* _To be done_
Can you copy the listing below line for line, leaving every character unchanged?

* _Data section_
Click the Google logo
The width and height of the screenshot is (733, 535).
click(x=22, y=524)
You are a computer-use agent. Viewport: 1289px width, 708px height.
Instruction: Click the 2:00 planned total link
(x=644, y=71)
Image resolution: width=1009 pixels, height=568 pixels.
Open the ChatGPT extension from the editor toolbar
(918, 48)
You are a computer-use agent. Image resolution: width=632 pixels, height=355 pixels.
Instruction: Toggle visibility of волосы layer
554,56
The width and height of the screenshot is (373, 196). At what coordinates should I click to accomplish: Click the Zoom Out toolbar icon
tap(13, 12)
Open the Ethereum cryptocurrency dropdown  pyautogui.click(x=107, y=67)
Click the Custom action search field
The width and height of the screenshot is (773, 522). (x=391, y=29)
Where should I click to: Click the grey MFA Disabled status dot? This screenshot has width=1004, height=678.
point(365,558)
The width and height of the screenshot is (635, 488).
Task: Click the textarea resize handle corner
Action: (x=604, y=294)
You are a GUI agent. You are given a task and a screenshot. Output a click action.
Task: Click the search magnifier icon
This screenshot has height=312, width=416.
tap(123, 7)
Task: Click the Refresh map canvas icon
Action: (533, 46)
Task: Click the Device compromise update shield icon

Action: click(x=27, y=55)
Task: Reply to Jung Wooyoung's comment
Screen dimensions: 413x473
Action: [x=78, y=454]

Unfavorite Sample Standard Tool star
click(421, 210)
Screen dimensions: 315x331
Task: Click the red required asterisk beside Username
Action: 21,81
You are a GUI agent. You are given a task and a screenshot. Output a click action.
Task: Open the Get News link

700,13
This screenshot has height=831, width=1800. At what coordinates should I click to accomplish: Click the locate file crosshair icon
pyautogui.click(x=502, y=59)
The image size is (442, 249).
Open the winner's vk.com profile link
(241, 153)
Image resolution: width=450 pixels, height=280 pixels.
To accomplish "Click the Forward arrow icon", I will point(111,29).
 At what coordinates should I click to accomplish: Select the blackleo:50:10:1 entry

* _Complete output_
Click the Google logo
The width and height of the screenshot is (733, 535).
click(x=22, y=524)
You are a computer-use agent. Viewport: 1289px width, 708px height.
Instruction: Click the 2:00 planned total link
(x=644, y=71)
Image resolution: width=1009 pixels, height=568 pixels.
Open the ChatGPT extension from the editor toolbar
(918, 48)
You are a computer-use agent. Image resolution: width=632 pixels, height=355 pixels.
Instruction: Toggle visibility of волосы layer
554,56
The width and height of the screenshot is (373, 196). At what coordinates should I click to accomplish: Click the Zoom Out toolbar icon
tap(13, 12)
Open the Ethereum cryptocurrency dropdown  pyautogui.click(x=107, y=67)
Click the Custom action search field
The width and height of the screenshot is (773, 522). (x=391, y=29)
Where should I click to: Click the grey MFA Disabled status dot? This screenshot has width=1004, height=678.
point(365,558)
The width and height of the screenshot is (635, 488).
Task: Click the textarea resize handle corner
Action: (x=604, y=294)
You are a GUI agent. You are given a task and a screenshot. Output a click action.
Task: Click the search magnifier icon
This screenshot has height=312, width=416.
tap(123, 7)
Task: Click the Refresh map canvas icon
Action: (533, 46)
Task: Click the Device compromise update shield icon

Action: click(x=27, y=55)
Task: Reply to Jung Wooyoung's comment
Screen dimensions: 413x473
Action: [x=78, y=454]

Unfavorite Sample Standard Tool star
click(421, 210)
Screen dimensions: 315x331
Task: Click the red required asterisk beside Username
Action: 21,81
You are a GUI agent. You are given a task and a screenshot. Output a click action.
Task: Open the Get News link

700,13
This screenshot has height=831, width=1800. At what coordinates should I click to accomplish: Click the locate file crosshair icon
pyautogui.click(x=502, y=59)
The image size is (442, 249).
Open the winner's vk.com profile link
(241, 153)
Image resolution: width=450 pixels, height=280 pixels.
To accomplish "Click the Forward arrow icon", I will point(111,29).
 At what coordinates should I click to accomplish: Select the blackleo:50:10:1 entry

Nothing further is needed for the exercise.